__Tarefa proposta__:
Redija a continuação da crítica do filme "Azul é a Cor Mais Quente" reproduzida abaixo, a partir da última frase apresentada.

__Excerto__:
++++++++
Crítica de cinema - 'Azul é a Cor Mais Quente'

Filme estreia em Goiânia nesta sexta-feira (3) | 02.01.14 - 16:23 Crítica de cinema - 'Azul é a Cor Mais Quente' (Foto: divulgação)
Marcelo Ribeiro
Especial para A Redação

Goiânia - Dirigido pelo franco-tunisiano Abdellatif Kechiche, o filme Azul é a cor mais quente entra em cartaz nessa sexta-feira, dia 03 de janeiro, nos Cinemas Lumière do Shopping Bougainville. A obra de 175 minutos foi premiada com a Palma de Ouro em Cannes, e o presidente do júri da edição de 2013 do Festival, Steven Spielberg, declarou que ele e os demais jurados foram "enfeitiçados" pela "profunda história de amor" de Adèle (interpretada pela estreante Adèle Exarchopoulos) e Emma (interpretada pela jovem Léa Seydoux).

O "feitiço" do filme de Kechiche decorre de três aspectos de sua construção dramática: o excelente desempenho das atrizes que interpretam as protagonistas, que sustenta a intensidade dos sentimentos e das emoções em tela; o rigoroso trabalho de encenação do diretor, em que são privilegiados close-ups e planos fechados, em meio às excelentes músicas da trilha sonora que embala as imagens a partir de dentro da narrativa; a intensidade dos diálogos e do enredo que estes ajudam a construir, apenas vagamente baseado no romance gráfico Le bleu est une couleur chaude, da artista francesa Julie Maroh, que cedeu os direitos sobre a obra para Kechiche, mas se manteve distante durante os cinco meses e meio de produção.

O título original do filme, La vie d'Adèle, evidencia seu distanciamento em relação ao romance gráfico, que foi adaptado com ampla liberdade por Kechiche. A liberdade criativa do diretor corresponde, no interior da narrativa, à liberdade representada por Emma, com seus cabelos azuis e sua decidida busca de formas de expressão artística de seus sentimentos. Ao conhecê-la, Adèle inicia um período de autodescoberta, que coincide com sua passagem da adolescência à idade adulta. Antes de conhecer Emma, Adèle é uma garota deslocada, na escola e em casa, em busca de algo que preencha seu vazio interior. Desde o primeiro encontro, mesmo que passageiro, em meio aos movimentos da cidade, a figura de Emma começa a transformar a vida de Adèle por completo.
++++++++
__Seção de dados__:
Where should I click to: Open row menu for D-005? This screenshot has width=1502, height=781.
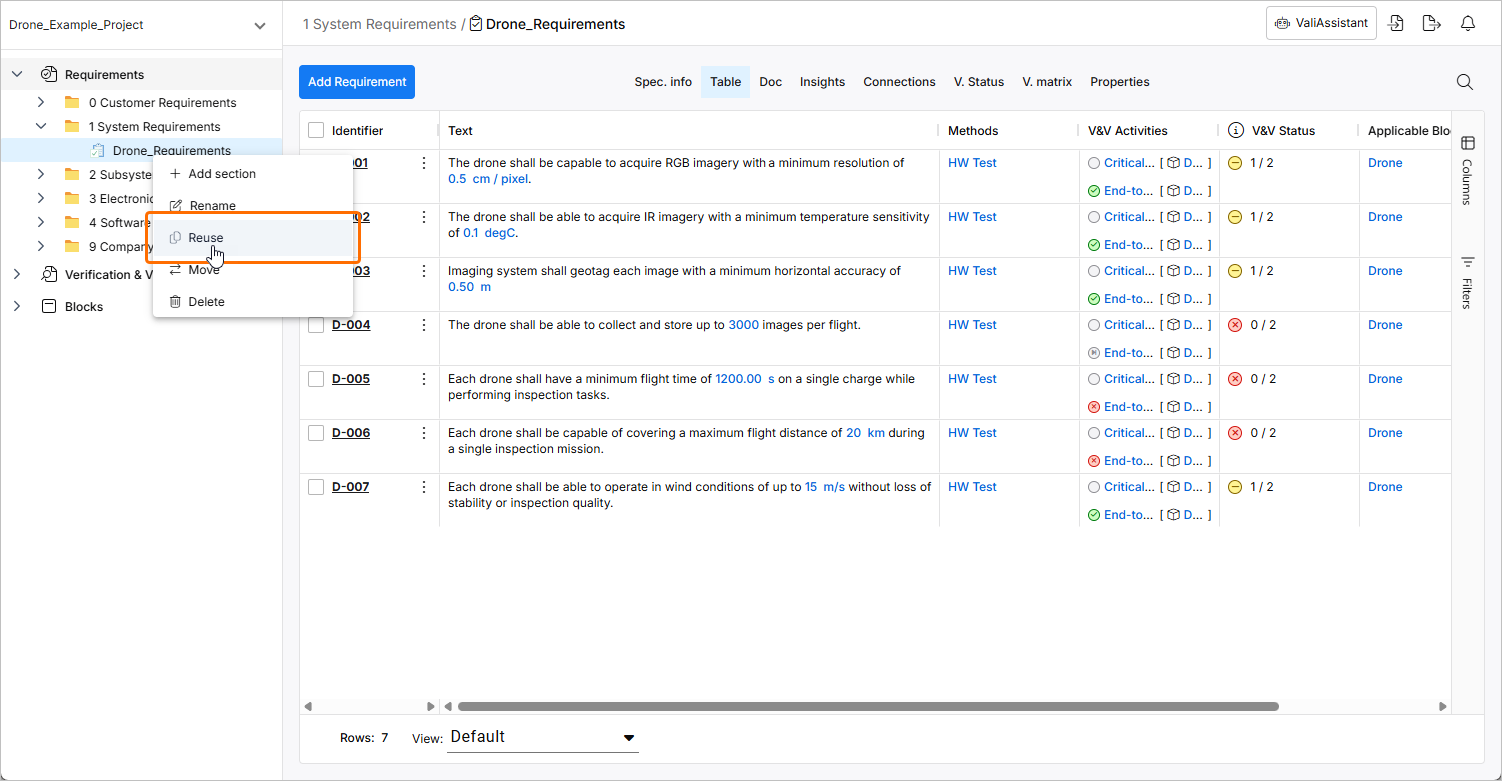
++++++++
__Resposta redigida__:
Delicadeza e densidade
O cinema de Kechiche é ao mesmo tempo delicado e denso. Os close-ups dos rostos e dos corpos ressaltam os sentimentos que os atravessam, em meio à descoberta vagarosa do amor, à continuidade cotidiana da vida em comum, à transformação gradual do relacionamento e das fantasias que o acompanham. No filme, a história de amor entre duas mulheres aparece, antes de tudo, como uma história de amor qualquer, na qual podemos reconhecer os traços de nossos próprios relacionamentos, independentemente de gênero e de sexualidade. A paixão arrebatadora, o desejo desmedido, a dor da separação, o carinho persistente, apesar da desilusão: está tudo ali, entre Adèle e Emma, como esteve, está ou estará entre nós, em algum momento de nossas aventuras e desventuras amorosas.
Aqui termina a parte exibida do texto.